Specialization
Focus of research
Ahmad S. Amin was born in Herat (Afghanistan) in 1981 and moved to the Netherlands in 1993. After completing his secondary (pre-university) education at the Regionale Scholengemeenschap in Enkhuizen, he graduated cum laude in 2000. That same year, he began his medical studies at the University of Amsterdam. In March 2007, he obtained his M.D. degree cum laude, after which he was awarded a Fulbright grant to conduct research on inherited cardiac diseases at the University of Wisconsin in Madison (USA). Upon his return to the Netherlands, he received a scholarship from the Graduate School of the Academic Medical Center in Amsterdam and pursued a Ph.D. at the Department of Experimental Cardiology. He obtained his Ph.D. degree cum laude in June 2012 from the University of Amsterdam with a thesis entitled "Modifiers of phenotype in inheritable arrhythmia syndromes."
He completed his training as a cardiologist in 2016 and has since been practicing at the Amsterdam University Medical Centers, with a clinical focus on inherited cardiac conditions. Since 2017, he has played a leading role in the coordination of the European Reference Network for rare cardiac diseases (ERN GUARD-Heart), which currently brings together 44 expert centers across Europe to improve the care for patients with rare and/or genetic heart conditions.
His research focuses on clinical and translational studies of inherited cardiac diseases associated with arrhythmias, heart failure, and sudden cardiac death, with a particular emphasis on genetic cardiomyopathies. The aim of his work is to improve understanding of the natural history of these conditions and to identify clinical and genetic factors that influence disease onset, progression, and response to therapy.
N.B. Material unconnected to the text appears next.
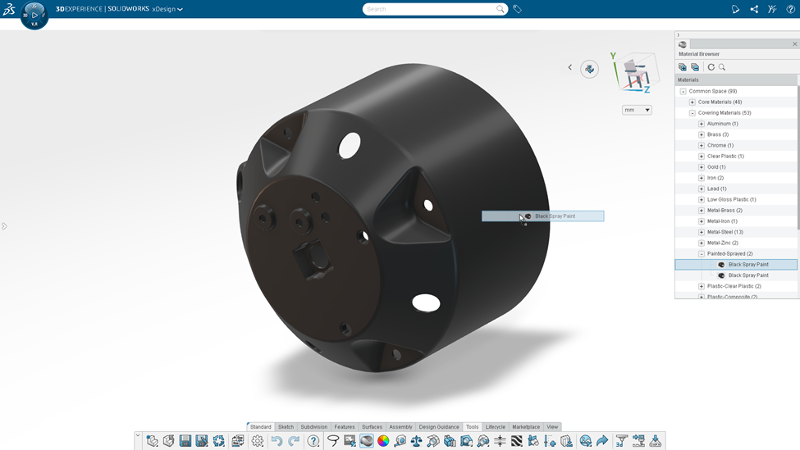Image resolution: width=800 pixels, height=450 pixels.
Task: Collapse the Covering Materials node
Action: [x=692, y=113]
Supported by a European Union grant, he has established an international collaboration with multiple European expert centers to investigate the risk of life-threatening arrhythmias in patients with mutations in the SCN5A gene. He also plays a leading role in high-impact genetic association studies on dilated cardiomyopathy. In addition, he has established a research infrastructure at the Amsterdam UMC for the automated extraction and storage of clinical data, as well as biobanking of DNA and bio-samples from patients with inherited cardiac diseases to support clinical and genetic research, proteomics, and artificial intelligence applications. This infrastructure has formed the foundation for numerous national and international research projects and publications, some of which he has led.
On behalf of Amsterdam UMC, he serves as the principal investigator in multiple international clinical trials in patients with dilated or hypertrophic cardiomyopathy, including the first gene therapy trial in dilated cardiomyopathy. He is also involved in the design and setup of molecular and gene therapy studies for patients with cardiomyopathies.
Through this activities, he strives to provide high-quality care to patients with inherited cardiac diseases and to enable earlier diagnosis, personalized risk stratification, timely preventive interventions, and the development of novel therapies for patients with genetic cardiac diseases.